They struck the camp an hour before dawn, riding in on their mighty phantom steeds amid a hail of fire from a pair of Maker-forged pistols wielded by the Rider of the White Horse which cut down the sentries of the Nephilim before they could close the gates.
Warned by the shooting, however, two of the Nephilim ran to throw their weight and their might, born of the fusion of demonic and angelic blood, against the gates, forcing them closed even as the foremost rider, mounted on a mighty red horse, reached them. For a moment the quiet of the camp was broken only by the sound of booted feet ringing on the ground and the wooden steps to the parapet, but then, with a mighty crash, the doors split asunder beneath the iron-shod foot of the Red Rider, and he strode in over the broken bodies of the soldiers.
Upon the rampart, the Nephilim exchanged shots with the White Rider. The Rider of the Black Horse swept a fiery whip from her belt and lashed out, snaring one of the crenelations. With a snap, the whip shortened, dragging the Rider up into the air. She sailed gracefully over the battlements and then struck out with the whip, felling many Nephilim. Those who withstood her assault were forced to stagger back, rising into the deadly hail of fire from her brother on the white horse.
The Red Rider clove his way through the camp like a force of nature, his massive blade sweeping through any who dared approach him. Some hung back, seeking to ambush him, but that was when the last of the Riders struck, emerging from the shadows to ambush the ambushers, wielding a hooked scythe of dreadful aspect that sang as it killed and visibly drank in the souls of its victims.
At last, silence fell, and the four came together at the centre of the camp, where the Nephilim captain lay dead at the Red Rider's feet.
The White Rider laughed softly. "It was a good fight," he hissed.
"It was barely a fight at all, Strife," the Red Rider replied. "The Council have made us powerful beyond compare; executioners more than warriors."
"I doubt you'll be complaining by the end, War," the Black Rider noted in a soft purr. "This was but a trial; the real work of our pact with the Charred Council is yet to come."
"I relish it, Fury," Strife assured her.
"And I would welcome the challenge," War agreed.
Fury raised an eyebrow and turned to the Pale Rider. "And what of you, brother. You are uncharacteristically silent in the aftermath of battle."
"I have slain my own kin and kind," the Pale one replied. "I feel... lessened." He bent down and lifted from the ashes the mask of a Nephilim battle-helm.
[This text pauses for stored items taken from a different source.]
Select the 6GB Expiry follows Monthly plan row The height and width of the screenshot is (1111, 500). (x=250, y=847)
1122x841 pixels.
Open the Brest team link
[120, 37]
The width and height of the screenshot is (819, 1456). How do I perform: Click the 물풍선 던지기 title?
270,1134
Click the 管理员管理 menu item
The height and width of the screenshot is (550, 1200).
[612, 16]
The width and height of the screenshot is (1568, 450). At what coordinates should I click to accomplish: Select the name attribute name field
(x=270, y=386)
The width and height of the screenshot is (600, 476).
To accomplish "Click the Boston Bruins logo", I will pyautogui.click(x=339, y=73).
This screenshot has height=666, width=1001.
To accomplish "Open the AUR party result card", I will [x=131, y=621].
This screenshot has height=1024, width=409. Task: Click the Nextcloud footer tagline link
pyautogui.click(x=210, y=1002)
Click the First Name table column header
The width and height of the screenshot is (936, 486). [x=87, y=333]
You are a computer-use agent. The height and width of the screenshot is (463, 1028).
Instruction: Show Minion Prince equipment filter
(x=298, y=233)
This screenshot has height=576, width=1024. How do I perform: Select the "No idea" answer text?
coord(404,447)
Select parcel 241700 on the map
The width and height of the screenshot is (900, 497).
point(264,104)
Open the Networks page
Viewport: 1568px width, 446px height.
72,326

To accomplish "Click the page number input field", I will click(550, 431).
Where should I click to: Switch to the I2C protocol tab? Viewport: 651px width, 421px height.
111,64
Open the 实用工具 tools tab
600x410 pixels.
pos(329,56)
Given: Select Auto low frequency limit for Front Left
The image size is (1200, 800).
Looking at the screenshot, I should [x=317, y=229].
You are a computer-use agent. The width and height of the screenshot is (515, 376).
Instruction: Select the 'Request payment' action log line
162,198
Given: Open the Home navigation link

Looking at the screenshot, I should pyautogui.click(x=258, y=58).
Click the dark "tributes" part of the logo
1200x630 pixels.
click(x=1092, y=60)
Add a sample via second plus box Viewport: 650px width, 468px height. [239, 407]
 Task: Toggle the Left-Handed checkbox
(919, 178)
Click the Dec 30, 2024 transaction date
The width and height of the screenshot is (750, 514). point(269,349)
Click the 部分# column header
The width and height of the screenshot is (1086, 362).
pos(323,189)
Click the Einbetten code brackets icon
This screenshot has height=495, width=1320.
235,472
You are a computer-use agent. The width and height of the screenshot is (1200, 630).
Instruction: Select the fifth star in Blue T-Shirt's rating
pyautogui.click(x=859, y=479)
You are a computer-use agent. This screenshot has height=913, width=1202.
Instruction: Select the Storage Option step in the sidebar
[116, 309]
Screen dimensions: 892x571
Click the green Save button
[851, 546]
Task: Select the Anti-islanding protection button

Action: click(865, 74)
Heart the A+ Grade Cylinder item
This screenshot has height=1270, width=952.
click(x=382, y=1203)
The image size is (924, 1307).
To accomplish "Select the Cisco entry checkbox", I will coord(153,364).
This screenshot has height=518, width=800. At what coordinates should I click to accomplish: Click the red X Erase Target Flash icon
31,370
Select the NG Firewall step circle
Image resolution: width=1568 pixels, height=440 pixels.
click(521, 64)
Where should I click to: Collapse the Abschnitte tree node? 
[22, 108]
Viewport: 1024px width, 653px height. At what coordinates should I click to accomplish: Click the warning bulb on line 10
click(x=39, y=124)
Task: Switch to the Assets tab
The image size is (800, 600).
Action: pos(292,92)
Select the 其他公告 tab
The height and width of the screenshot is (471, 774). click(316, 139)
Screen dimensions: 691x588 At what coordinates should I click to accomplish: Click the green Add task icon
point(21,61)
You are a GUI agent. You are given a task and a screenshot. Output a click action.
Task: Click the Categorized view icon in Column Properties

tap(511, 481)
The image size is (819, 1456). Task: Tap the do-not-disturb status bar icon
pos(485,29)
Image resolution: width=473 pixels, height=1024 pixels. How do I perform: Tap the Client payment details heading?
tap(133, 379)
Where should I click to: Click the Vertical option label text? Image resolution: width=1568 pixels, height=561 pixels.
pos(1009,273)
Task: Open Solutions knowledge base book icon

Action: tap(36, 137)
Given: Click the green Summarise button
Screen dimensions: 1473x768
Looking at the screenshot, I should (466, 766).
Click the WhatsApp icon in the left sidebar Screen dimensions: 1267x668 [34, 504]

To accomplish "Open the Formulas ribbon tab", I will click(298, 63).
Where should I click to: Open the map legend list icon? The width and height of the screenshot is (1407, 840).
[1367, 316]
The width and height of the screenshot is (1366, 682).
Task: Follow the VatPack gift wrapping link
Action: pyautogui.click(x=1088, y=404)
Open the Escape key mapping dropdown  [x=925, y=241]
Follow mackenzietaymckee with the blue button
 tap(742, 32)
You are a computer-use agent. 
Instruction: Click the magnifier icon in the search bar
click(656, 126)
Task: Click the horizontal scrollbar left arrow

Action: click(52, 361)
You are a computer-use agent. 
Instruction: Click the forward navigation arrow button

He breathed upon it and polished it, bending it with his powerful hands until it bore the aspect of a skull, before donning it over his own features.
"Do you suggest we stop?" War demanded. "We made a pact with the Council."
"I know, brother," the Pale one agreed. "I do not suggest that we stop; merely that we proceed with some modicum of... decorum." He gave a soft call and his steed, Despair, rose like mist from the ground at his feet. "Let us go," he said. "There is indeed more and bloodier work ahead of us." He mounted his steed, and as he waited for the others to call and mount their own horses - the red Ruin, black Charnel and white Desolation - stared out across the plain ahead of them. The smoke curled around him, heavy with the stench of his slaughtered kin, and words came into his mind, thin and fragile, as if whispered a world away and a life time hence, but heavy with meaning.
"For today I am become Death," he declared, "the destroyer of worlds."
And he forged down the hill, Death upon his Pale Horse, and Hell fled before him.